Toilet Seat and Diamond Companies Drop in Japan on China Plunge

Chinese Tourists
Chinese tourists pack purchases into suitcases in the Ginza district of Tokyo on Feb. 16, 2015. Photographer: Yuriko Nakao/Bloomberg

The plunge in China’s stock market and concerns about its economic growth are having effects well beyond the nation’s borders -- with shares of Japanese companies that benefit from Chinese tourists also declining.

Tourism has boomed in Japan as the yen has weakened, with visitors from mainland China more than doubling in the first five months of this year.

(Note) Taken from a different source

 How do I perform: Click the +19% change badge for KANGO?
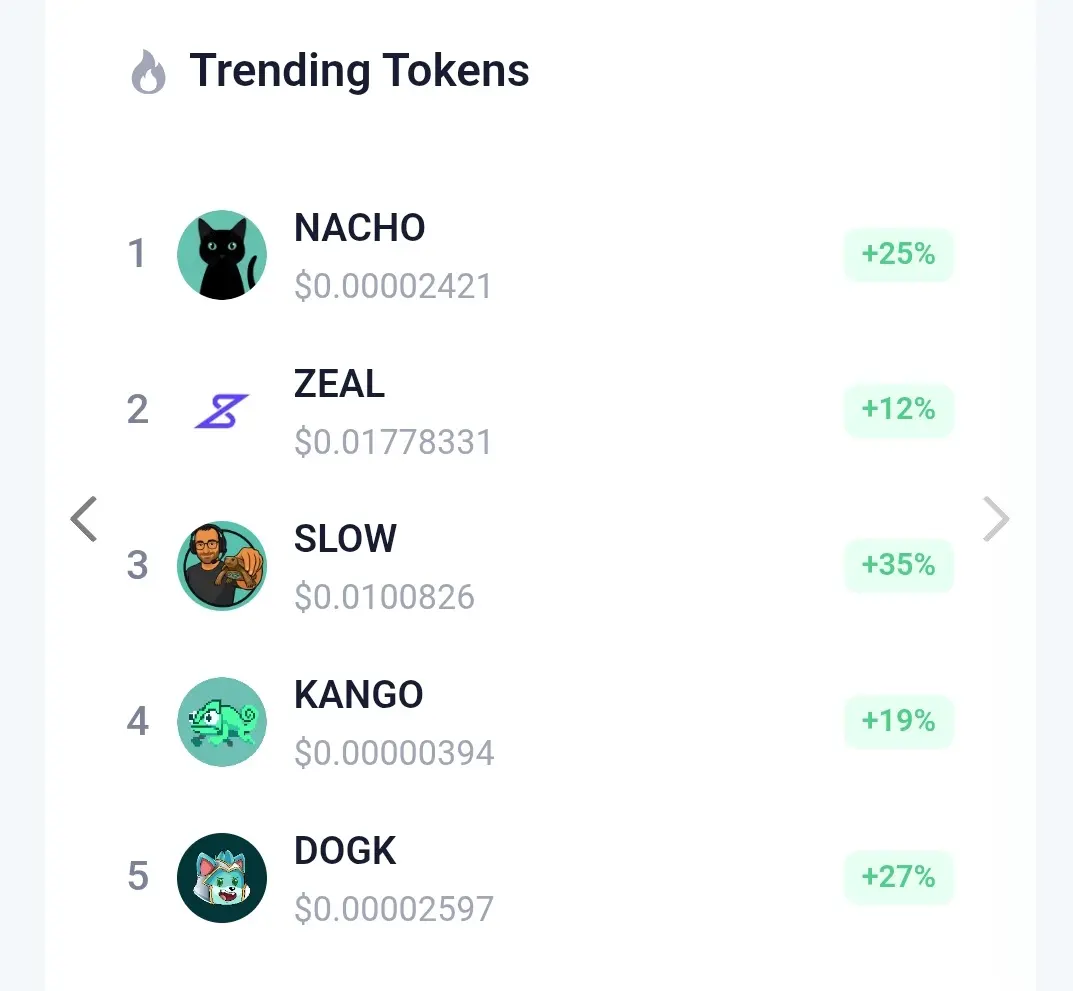coord(898,721)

Chinese are the biggest spenders, according to a survey by the Japan Tourism Agency, spending big on everything from heated toilet seats to diamond rings.

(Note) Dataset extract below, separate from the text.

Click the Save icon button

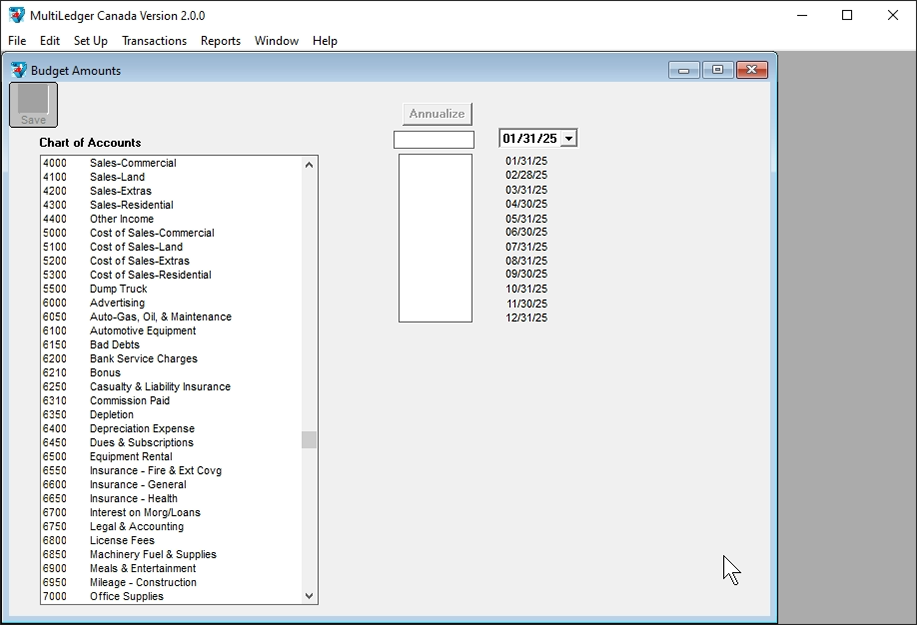click(33, 105)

As Japan’s own consumers recover from a sales tax hike last year, spending by foreign tourists was a bright spot for retailers. The loss of $3.9 trillion in Chinese stock wealth this month is raising concerns fewer tourists may come to Japan, and spend less.

“As China’s wealth effect gets dented, there’s a risk of it pulling down on tourism to Japan,” said Koichi Haji, executive research fellow at the NLI Research Institute in Tokyo. “Demand from China has supported domestic demand in Japan.”

As much as 70 percent of chain-store operator Laox Co.’s sales are from Chinese tourists, according to Luo Yiwen, the company’s president. Their purchases include rice cookers, and toilet seats from companies like Toto Ltd.

Laox’s shares tumbled 14 percent since Monday, headed for their worst week in more than two years. Jewelry dealer Komehyo Co., which sells second-hand diamonds in China and other countries, was down 5.8 percent, while Toto dropped 11 percent over the same period. The broader market headed for a 4.4 percent decline.

The Shanghai Composite Index closed up 0.6 percent over the week, having dropped more than 28 percent since its high on June 12.

18 percent of tourists in 2014 were from mainland China, according to the Japan National Tourism Organization, and they spent 28 percent of the 2 trillion yen ($16.5 billion) that tourists spent in the country.